Numerous optimization studies on oscillating water column (OWC) wave energy converters have predominantly concentrated on designing streamlined front walls aimed at minimizing flow separation and energy dissipation. This study proposes an innovative strategy grounded in vortex dynamics that utilizes sawtooth-shaped front walls to intentionally induce flow nonuniformity, thus suppressing vortex formation and mitigating its adverse effects on energy conversion. Experimental investigations were conducted with the spacing and height of sawtooth structures as variables under various wave period conditions and power take-off (PTO) damping. The results reveal effective optimization outcomes and provide insights into the underlying flow mechanisms. Specifically, the optimal sawtooth configuration enhanced the wave energy conversion coefficient of the OWC by 10–25% across a broad range of wave frequencies and PTO conditions, and by as much as 30–40% under high-frequency wave scenarios when compared to conventional designs.
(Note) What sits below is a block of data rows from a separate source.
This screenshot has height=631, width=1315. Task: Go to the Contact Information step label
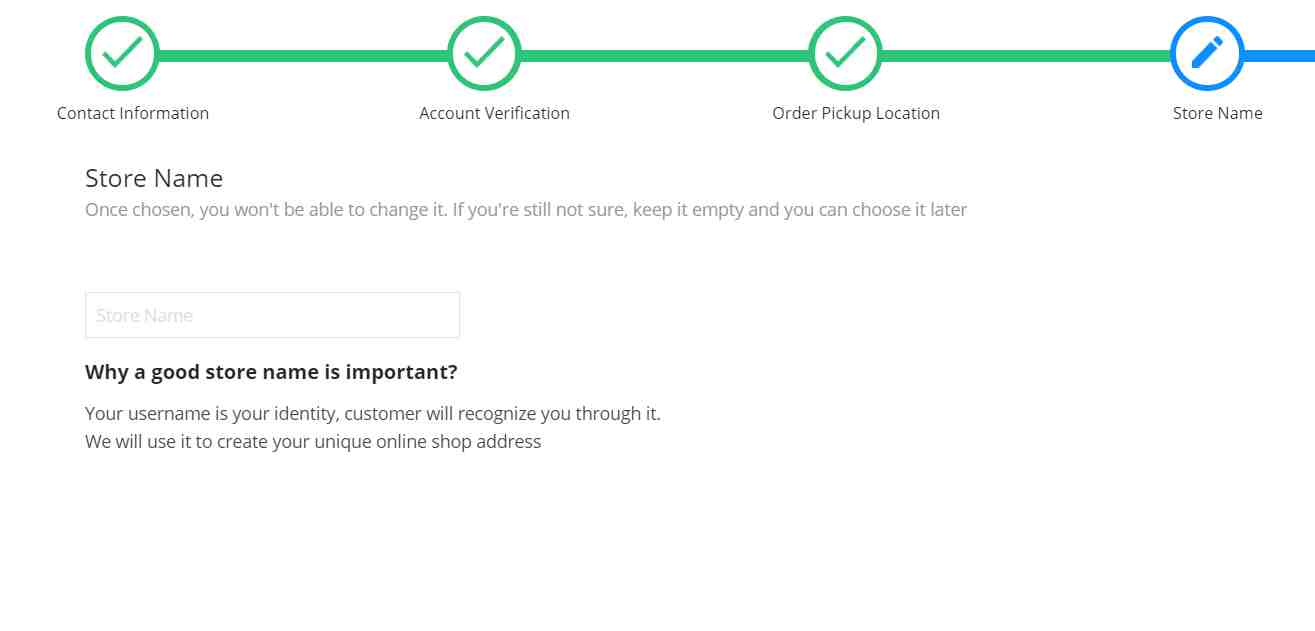(133, 113)
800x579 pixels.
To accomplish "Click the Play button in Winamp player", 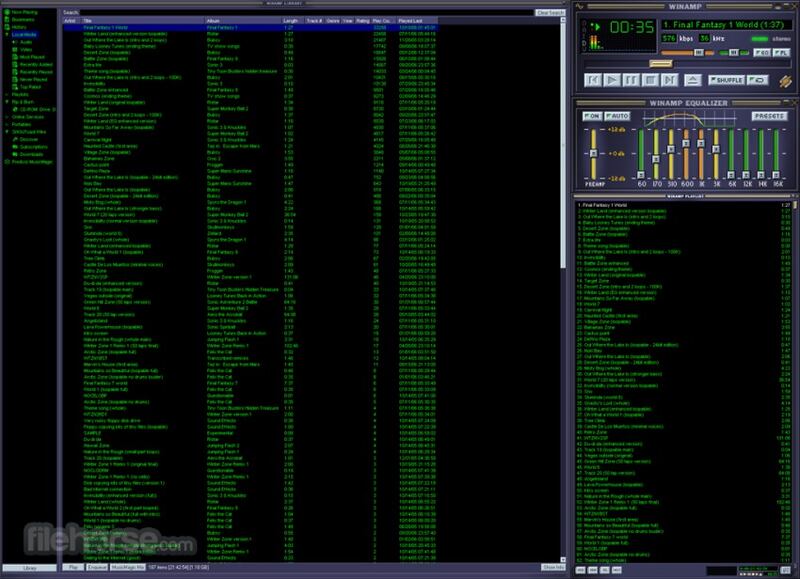I will tap(613, 79).
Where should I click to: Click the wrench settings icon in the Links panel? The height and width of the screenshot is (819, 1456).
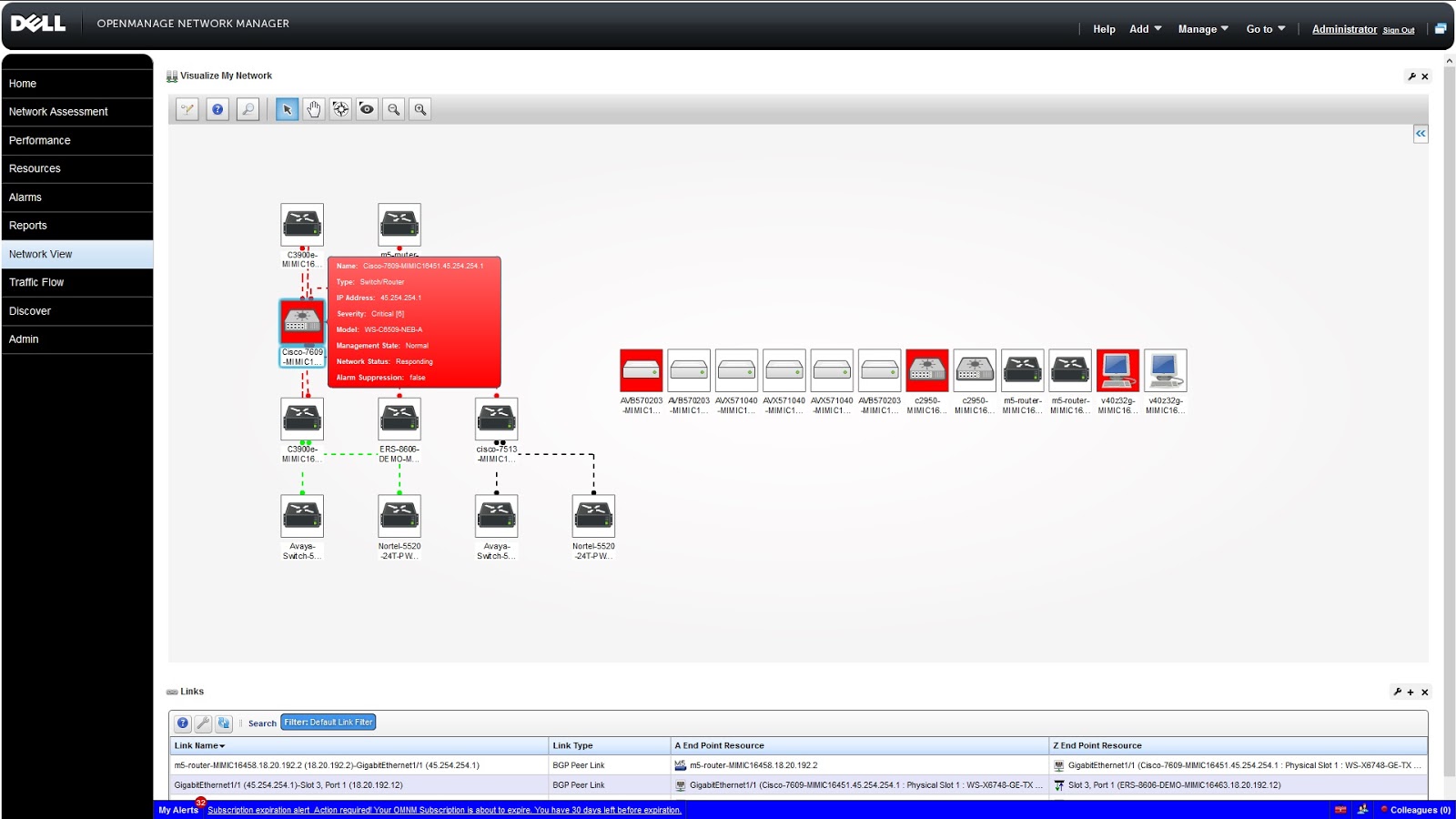(1399, 692)
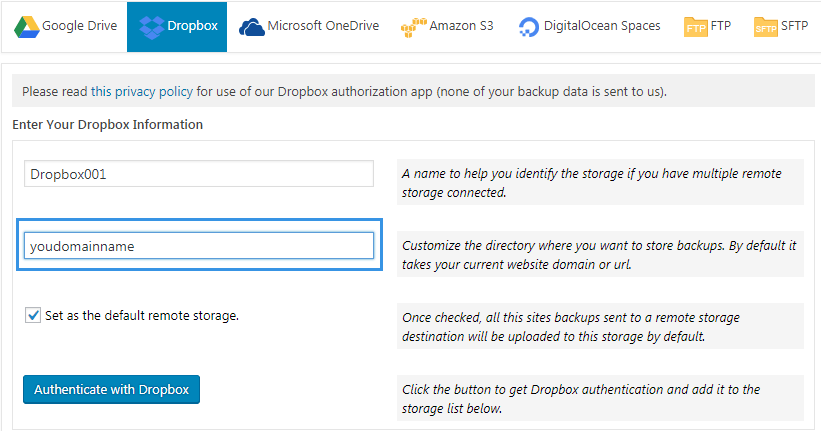Open the Amazon S3 storage tab

[461, 26]
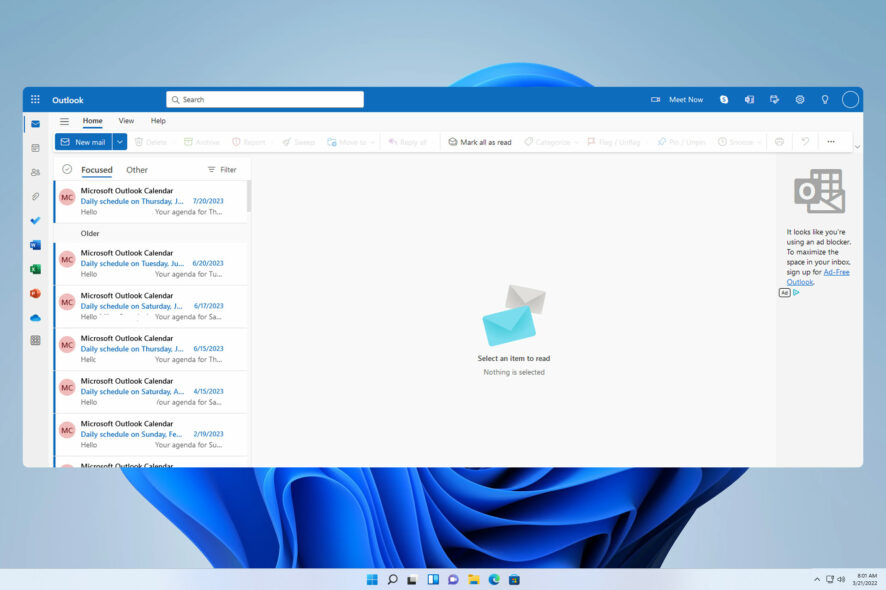Open the People view in the sidebar

35,173
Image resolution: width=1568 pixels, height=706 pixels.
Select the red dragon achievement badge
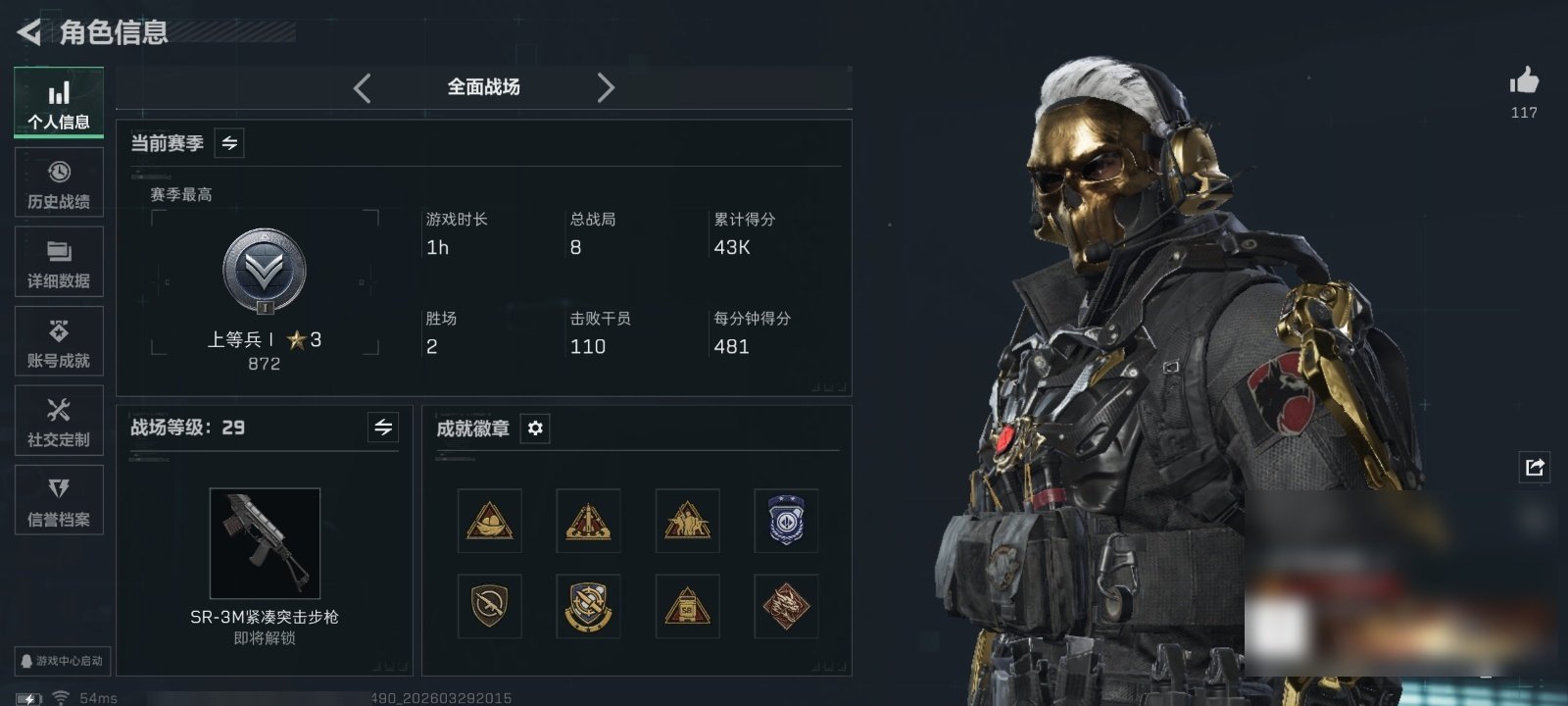point(786,606)
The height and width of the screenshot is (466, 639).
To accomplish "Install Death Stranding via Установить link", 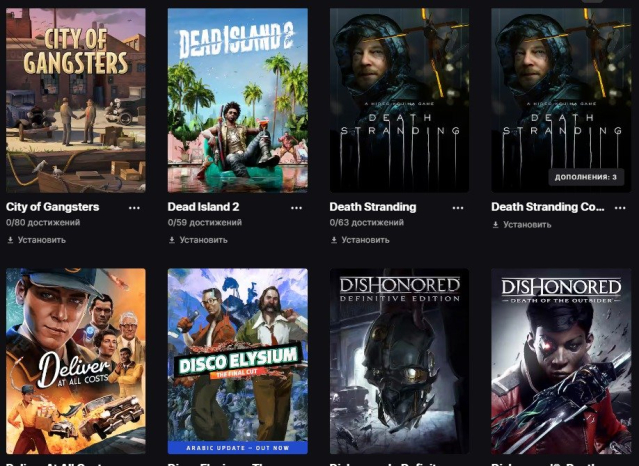I will pyautogui.click(x=365, y=240).
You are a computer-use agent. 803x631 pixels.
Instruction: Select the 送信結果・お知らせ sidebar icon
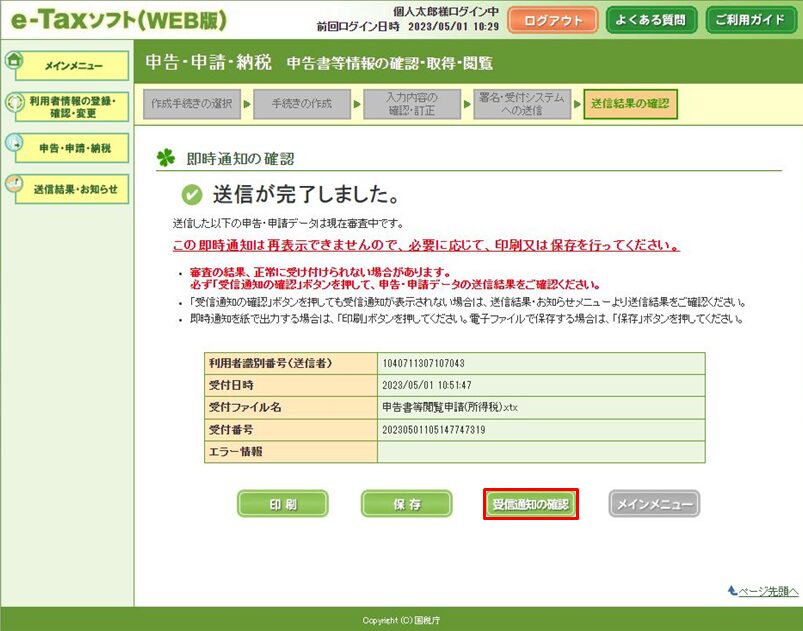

The sawtooth-shaped front wall may mitigate large-scale vortex formation, thereby reducing hydrodynamic resistance and energy dissipation through the induction of flow nonuniformity. Moreover, under high-frequency wave conditions, the shallower flow channels resulting from the sawtooth configuration further facilitate energy capture. Furthermore, the optimization effects are highly sensitive to the geometric parameters, i.e., spacing and height of the sawtooth elements, which may correlate with the three-dimensional characteristics of vortex structures. These findings underscore the need for further research into the complex flow fields of OWCs, with a particular emphasis on vortex dynamics, to advance the design of sawtooth-based optimization strategies.